I was perturbed.  "I still have employees come up to me, angry, telling me that I took a job that belonged to them, or to Nurse Fortune.  You are now telling me that I don't actually have that job?"

"Well," the leader explained, "We did this as a favor to you.  If your official title is not staff nurse, then you cannot work on the floor and get overtime."

"First," I countered, "The people in charge of giving overtime assignments told me that I am not eligible for overtime.  I have worked maybe two overtime shifts since I went into the office, and only because there were severe call-outs and the hospital was desperate for coverage."

"Well, they are wrong.  You can get overtime.  You should inform them of this," the leader said.

"Nobody listens to me.  This needs to come from a higher authority," I implored.  "If someone else, such as Nurse Fortune, were given this office job, you could not pull her to work on the floor.  She would go beserk.  Yet this is done to me."

The leader explained that pulling me to work on the floor was again part of the courtesy afforded to me.  "As per JCAHO regulations, a nurse cannot work overtime in a direct-patient care role unless she has worked at least two shifts per month on the floor at regular pay."

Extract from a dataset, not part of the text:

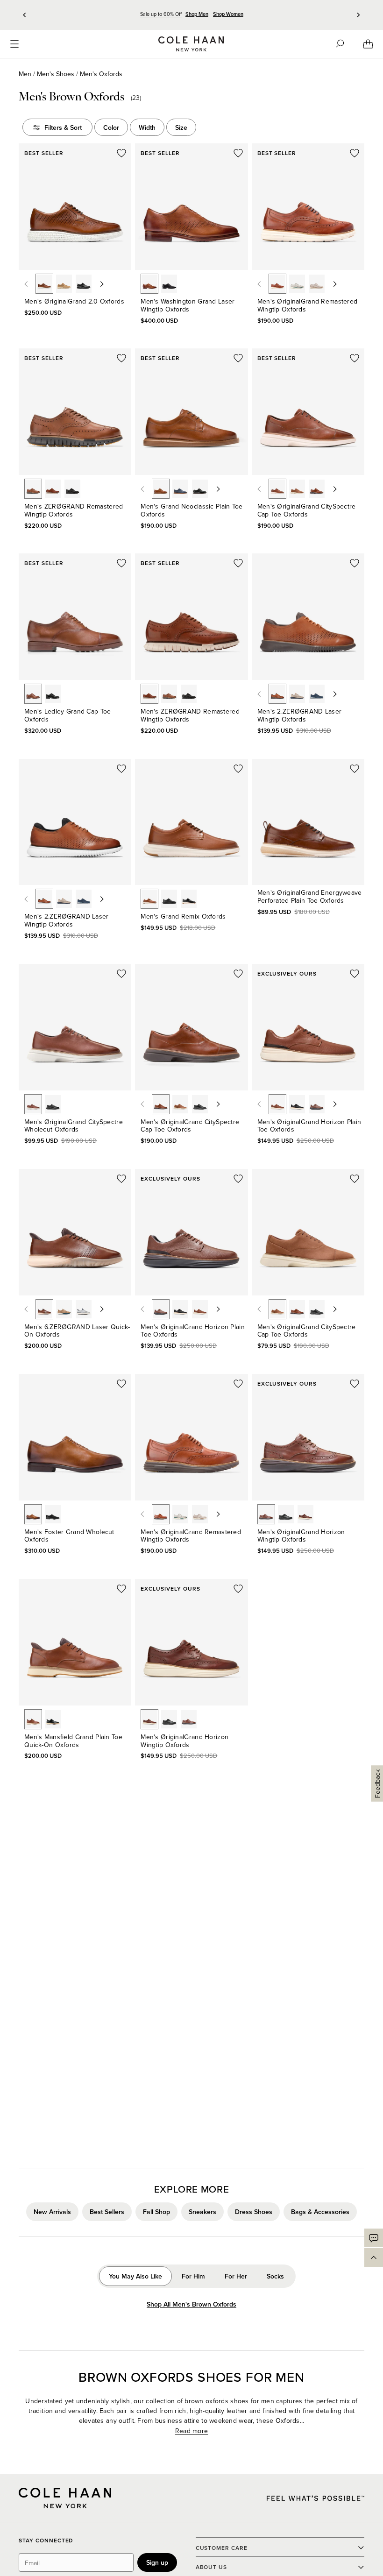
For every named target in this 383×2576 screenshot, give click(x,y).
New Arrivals (52, 2212)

"JCAHO is not concerned with overtime rates," I protested.  I pointed out a provision in the contract that said that nurses who transfer or get promoted to another position with a higher pay scale will receive a raise in pay.  "Is this why I never got a raise with the move?  The guy in Human Resources told me that they were doing me a 'favor' by not putting me on the higher pay scale because I would have to start over at the bottom, which is less than I make now.  That is against the contract, but it differed from your prior explanation that the advertised salary was 'a mistake'.  Now, if my job title was never changed, that explains why I got no raise."

"It was a courtesy to you," the leader continued.  "We could have given you the new job title and raise, but then you would not have been allowed to work overtime on a ward."

"Why didn't you present this 'courtesy' to me and let me choose if I wanted thousands of dollars in the form of a raise for no extra work, or if I wanted to take my chances and try to earn more by working extra shifts?  As it turns out, I have earned less in overtime for the past year than I would have received in that raise."

I felt like a stupid pushover fool.  My own union knew I was being duped and went along with it.